*** Opening of Records to process ***
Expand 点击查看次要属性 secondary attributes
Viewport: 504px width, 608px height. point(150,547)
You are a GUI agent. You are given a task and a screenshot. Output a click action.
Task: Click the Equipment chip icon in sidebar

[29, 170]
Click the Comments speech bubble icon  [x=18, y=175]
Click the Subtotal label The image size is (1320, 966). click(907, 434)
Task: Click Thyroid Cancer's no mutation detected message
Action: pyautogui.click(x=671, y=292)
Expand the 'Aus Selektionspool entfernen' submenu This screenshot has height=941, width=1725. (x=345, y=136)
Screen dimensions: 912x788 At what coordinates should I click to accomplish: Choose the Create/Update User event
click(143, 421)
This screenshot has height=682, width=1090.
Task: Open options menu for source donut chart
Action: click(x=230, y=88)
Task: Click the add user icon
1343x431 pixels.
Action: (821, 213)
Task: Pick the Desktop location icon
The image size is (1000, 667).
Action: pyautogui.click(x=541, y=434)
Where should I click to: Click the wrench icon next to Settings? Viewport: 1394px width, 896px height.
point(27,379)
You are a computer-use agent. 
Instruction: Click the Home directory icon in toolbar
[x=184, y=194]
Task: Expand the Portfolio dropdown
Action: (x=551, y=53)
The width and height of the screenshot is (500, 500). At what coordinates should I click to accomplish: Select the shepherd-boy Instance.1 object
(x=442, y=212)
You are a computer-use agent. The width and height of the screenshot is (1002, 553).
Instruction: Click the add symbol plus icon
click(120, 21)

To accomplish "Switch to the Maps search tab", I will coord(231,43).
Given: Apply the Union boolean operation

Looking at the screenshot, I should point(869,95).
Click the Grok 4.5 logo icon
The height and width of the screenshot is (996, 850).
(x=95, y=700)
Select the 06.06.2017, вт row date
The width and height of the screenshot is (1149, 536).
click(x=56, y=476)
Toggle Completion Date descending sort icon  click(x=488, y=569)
*** Close of Records to process ***
▸ Your goal:
Take the line with "1343x431 pixels." and all lines after it through the end of the records, and write them out exactly; include nothing else.

▸ Output of the exercise:
1343x431 pixels.
Action: (821, 213)
Task: Pick the Desktop location icon
The image size is (1000, 667).
Action: pyautogui.click(x=541, y=434)
Where should I click to: Click the wrench icon next to Settings? Viewport: 1394px width, 896px height.
point(27,379)
You are a computer-use agent. 
Instruction: Click the Home directory icon in toolbar
[x=184, y=194]
Task: Expand the Portfolio dropdown
Action: (x=551, y=53)
The width and height of the screenshot is (500, 500). At what coordinates should I click to accomplish: Select the shepherd-boy Instance.1 object
(x=442, y=212)
You are a computer-use agent. The width and height of the screenshot is (1002, 553).
Instruction: Click the add symbol plus icon
click(120, 21)

To accomplish "Switch to the Maps search tab", I will coord(231,43).
Given: Apply the Union boolean operation

Looking at the screenshot, I should point(869,95).
Click the Grok 4.5 logo icon
The height and width of the screenshot is (996, 850).
(x=95, y=700)
Select the 06.06.2017, вт row date
The width and height of the screenshot is (1149, 536).
click(x=56, y=476)
Toggle Completion Date descending sort icon  click(x=488, y=569)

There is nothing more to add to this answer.